Enthusiasm for a quiet zone has essentially evaporated, said Jefferson City Administrator Mike Palmer.

Residents close to the tracks are forced to endure as many as 75 trains each day.

Many locals became fed up with the noise over the years and voiced their concerns, but have nearly given up hope due to lack of progress.

Larry Turner, who lives on West Washington Street and has spoken out in the past, has faith the quiet zone will eventually be completed, but when that happens is anyone’s guess.

“I’m disappointed that it hasn’t moved any faster,” he said. “I know they are still working on it, but it doesn’t seem like it’s on their front burner.”  

After significant progress reduced noise at two of the city’s six crossings in 2012 and 2014, little progress has been made in the last three years.

Originally, the city of Jefferson had planned to close four of the town’s railroad crossings, moving forward with a quiet zone initiative, but Palmer said that plan has lost significant traction as of late.

“We talked about it at the last committee meeting, to see if there are any options and what could be done as far as a quiet zone,” he said. “But we just haven’t had a lot of public push for it.”

Quiet zones came to the forefront as a result of a 2005 federal statute when trains are required to sound their horns.

The Federal Railroad Administration laid out a set of criteria for how communities could create quiet zones, essentially eliminating loud horns at intersections.

Quiet zones consist of installation of medians at each crossing and placement of special permanent horns near each intersection to reduce noise.

The city of Jefferson had — slowly — planned to close crossings at Wilson Avenue and Maple Street while installing the special medians at Cedar Street and Grimmell Road, discouraging drivers from attempting to maneuver around the crossing arms.

The $9 million Elm Street overpass jump-started the project, which was later followed by the permanent closure of the Pinet Street crossing in 2014.

Since then, the city has been at a stalemate, with opposition of the Wilson Street closure, in particular.
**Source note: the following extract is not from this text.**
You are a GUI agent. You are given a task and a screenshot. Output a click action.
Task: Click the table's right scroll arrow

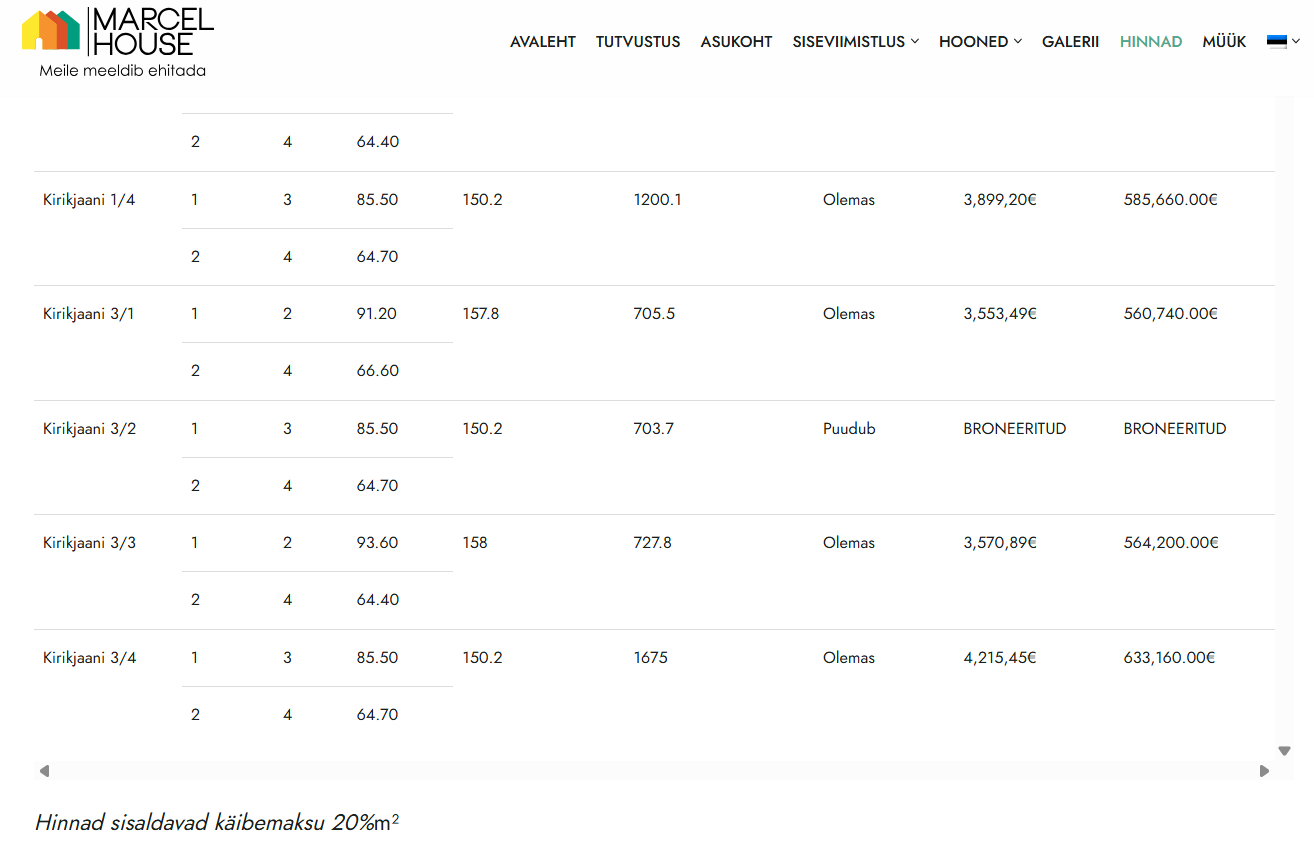[x=1264, y=771]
McAtee Tire, one of the biggest opponents of the closure, is now scheduled move to a more visible location along Highway 4 this winter.

Even that, Palmer said, has not reignited previous plans.
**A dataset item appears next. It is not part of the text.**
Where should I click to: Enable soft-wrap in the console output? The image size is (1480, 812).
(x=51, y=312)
“There hasn’t been any appetite to close the Wilson intersection,” Palmer said, citing several other businesses near the area still fighting a potential closure.

Del Zmolek, 78, who lives on the north side of town next to the tracks, has been a supporter of a quiet zone for years.

“I think it’s critical to the quality of life in the community, it’s very disruptive and disturbing,” he said. “I’m older and hard of hearing, but I still get woken up at night.”

He continued, “I am disappointed, and I don’t quite understand the rationale of the city council not taking an aggressive approach.”

The most basic option was to install the special medians at several of the town’s crossings, Palmer said. The Union Pacific Railroad pays cities a one-time payment per crossing closure, which Jefferson had planned to use for development of medians and stationary horns at Cedar and Grimmell.

“We looked at what it would cost to move the crossing arms back, if we were to install medians,” Palmer said.

But even then, no movement was made on the project. No medians have been built and the city remains without any stationary horns.

The city does not have any immediate plans to close any of the four crossings left in town and discussions have slowed to nearly a halt.

“Not right now,  there’s not much interest in it,” Palmer said. “It’s on hold, that’s the best way I can put it.”   

The city does not know when it will seriously consider a quiet zone again, Palmer said. The project will come up as an item of discussion at next month’s planning and zoning committee work session, but the city administrator doesn’t expect it to garner much attention.

“It’s always on their list,” Palmer said. “But they rank it in order of importance, and it’s not very high right now.”  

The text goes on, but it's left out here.